== DATA TO PROCESS ==

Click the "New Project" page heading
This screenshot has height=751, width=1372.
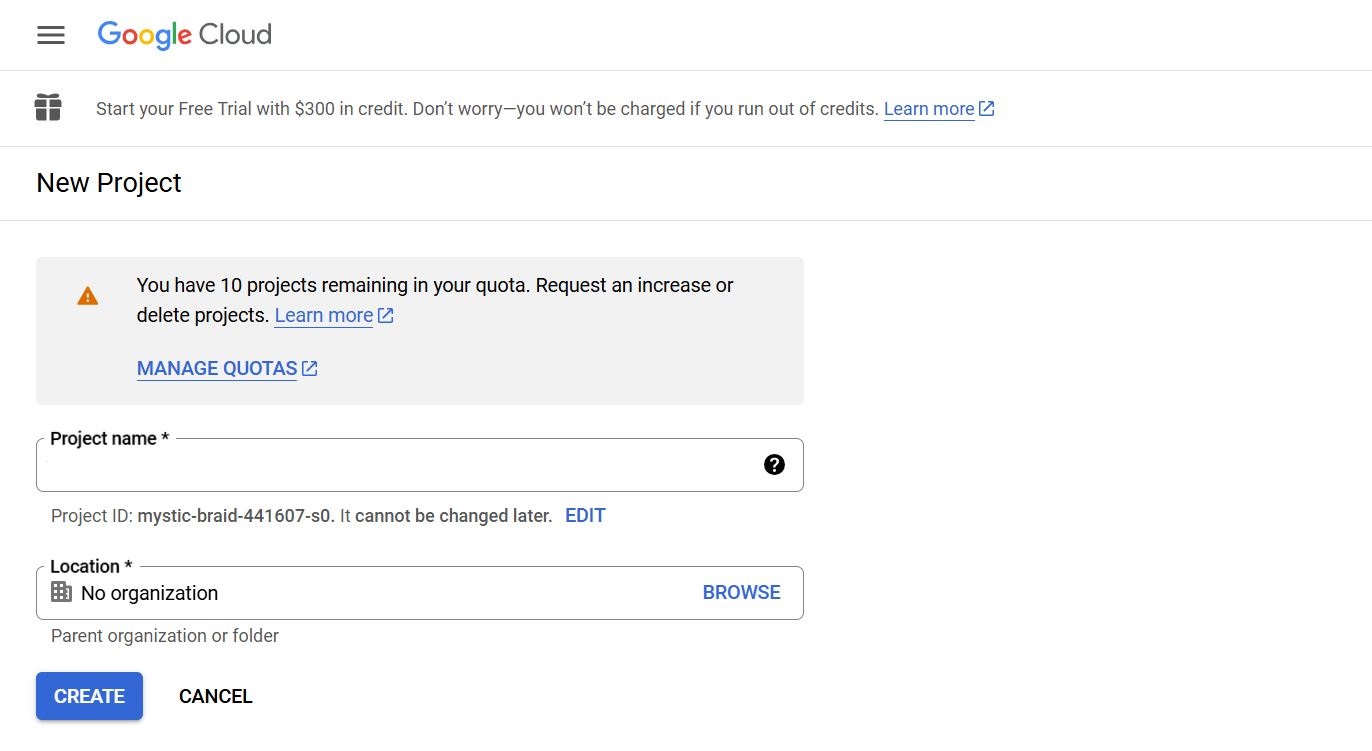[x=109, y=183]
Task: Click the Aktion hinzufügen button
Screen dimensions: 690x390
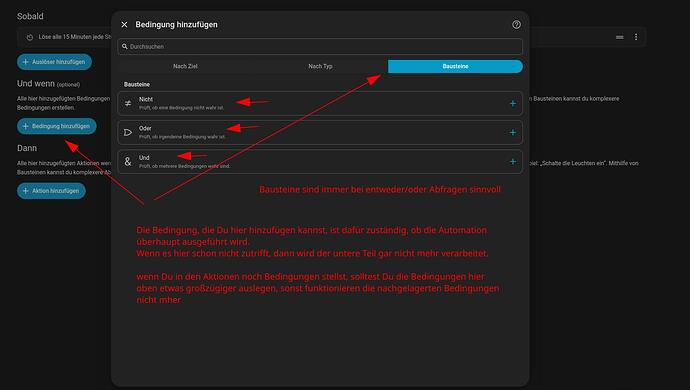Action: pyautogui.click(x=51, y=191)
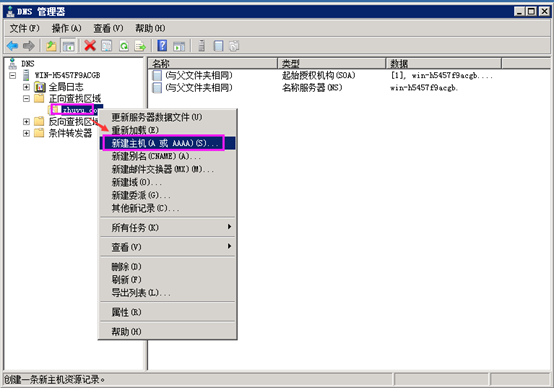The width and height of the screenshot is (554, 388).
Task: Click the Forward arrow toolbar icon
Action: 29,46
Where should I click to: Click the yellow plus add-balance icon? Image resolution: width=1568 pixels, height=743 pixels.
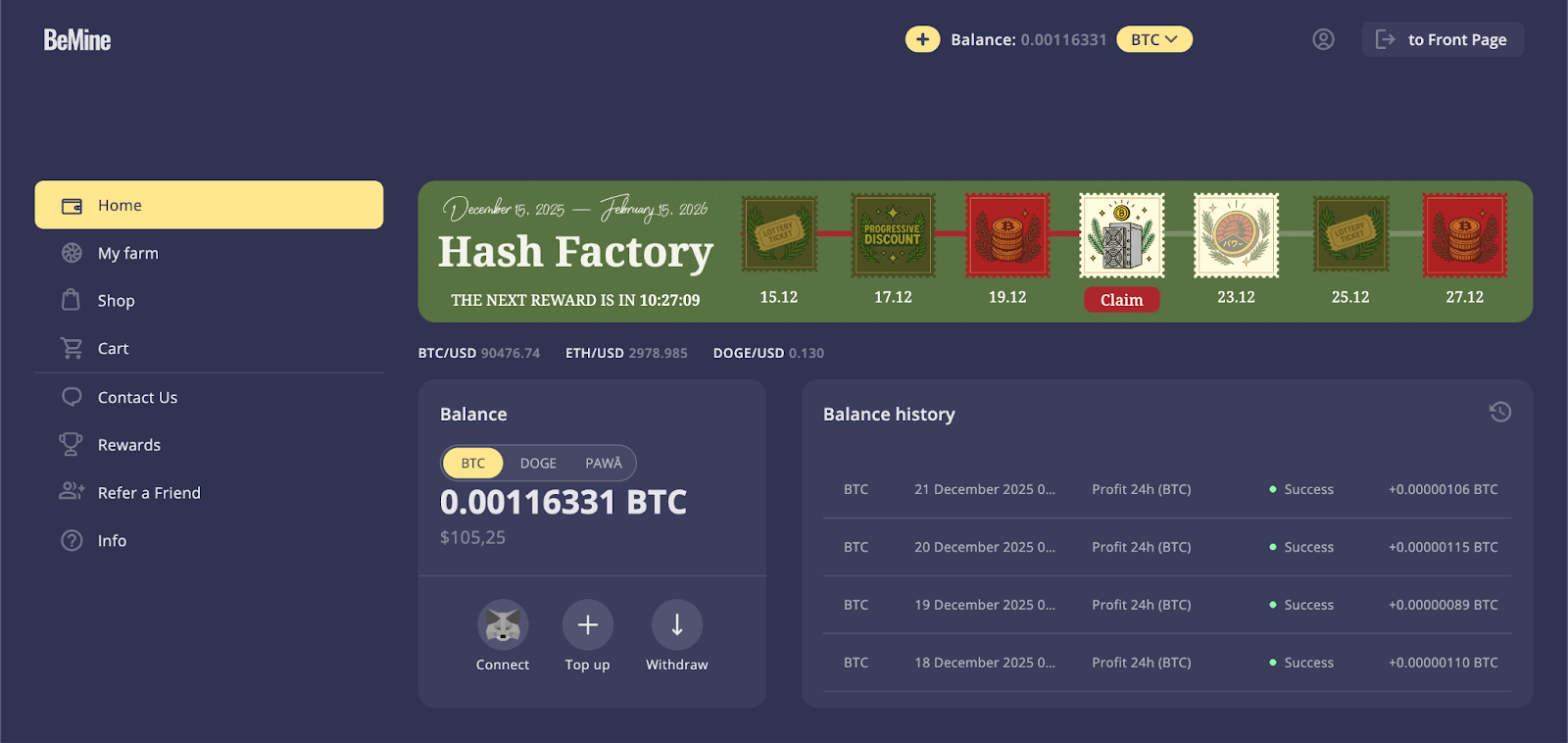[x=922, y=39]
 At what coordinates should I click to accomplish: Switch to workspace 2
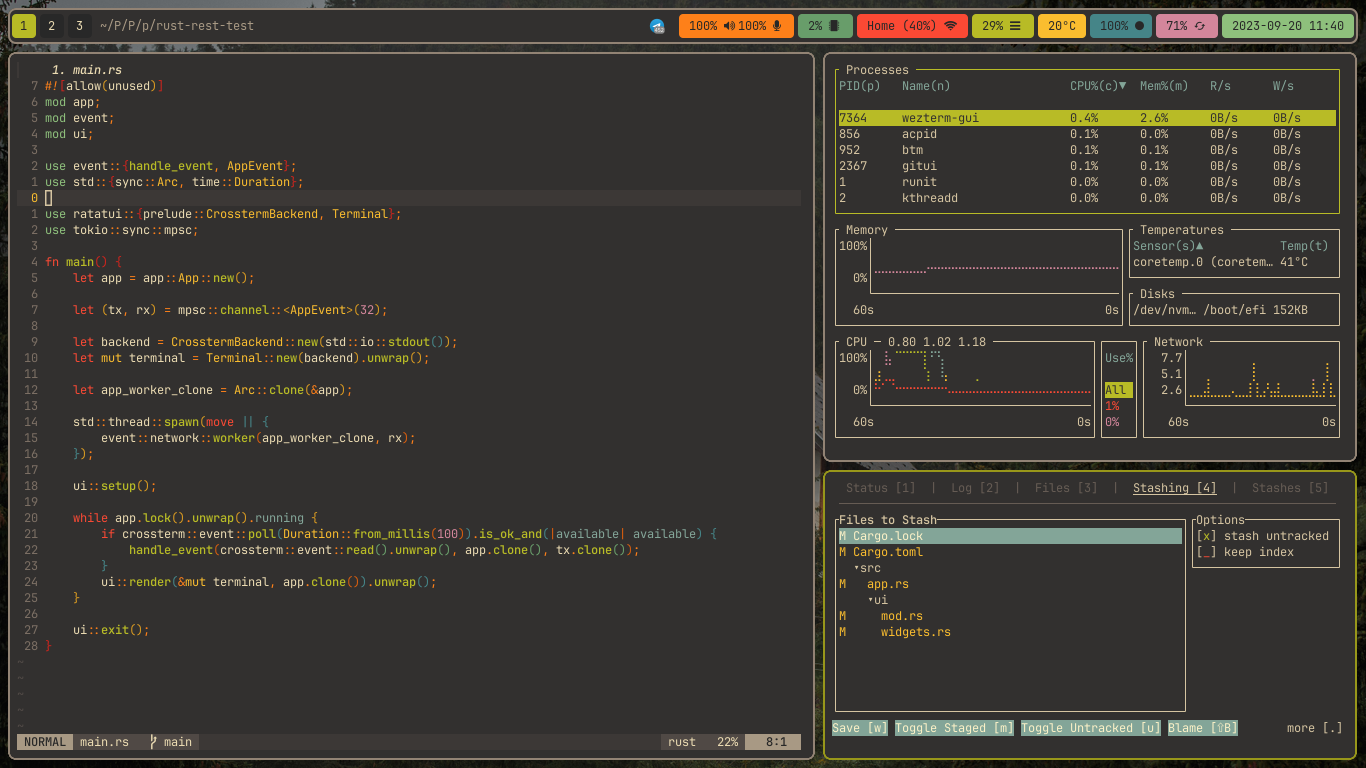(x=51, y=26)
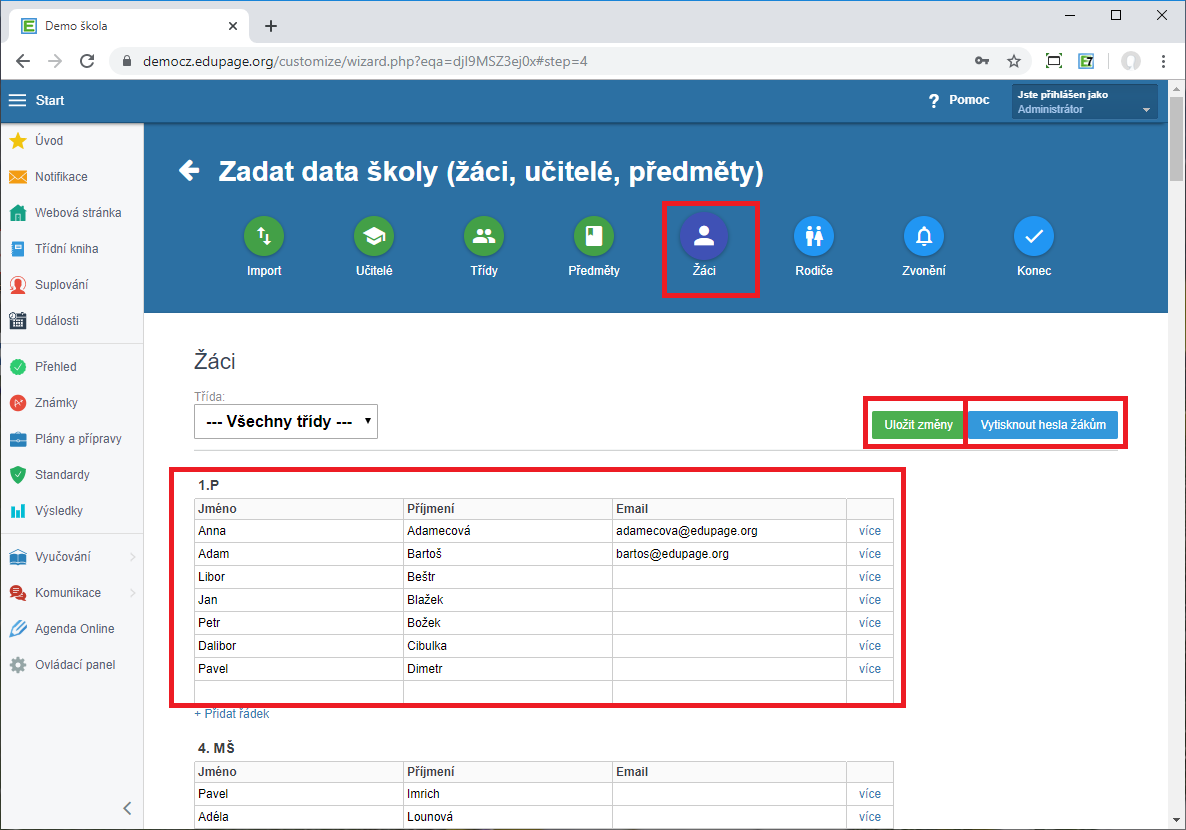Click více link for Anna Adamecová
This screenshot has width=1186, height=830.
click(869, 531)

===

TASK PROMPT ::
From the first line to the last, output the records exactly without pictures.

FINISHED EXERCISE ::
Click the "New Project" page heading
This screenshot has height=751, width=1372.
[x=109, y=183]
Task: Click the Aktion hinzufügen button
Screen dimensions: 690x390
Action: pyautogui.click(x=51, y=191)
The width and height of the screenshot is (554, 388).
Task: Click the Forward arrow toolbar icon
Action: 29,46
Where should I click to: Click the yellow plus add-balance icon? Image resolution: width=1568 pixels, height=743 pixels.
[x=922, y=39]
 At what coordinates should I click to accomplish: Switch to workspace 2
(x=51, y=26)
Click více link for Anna Adamecová
This screenshot has width=1186, height=830.
click(869, 531)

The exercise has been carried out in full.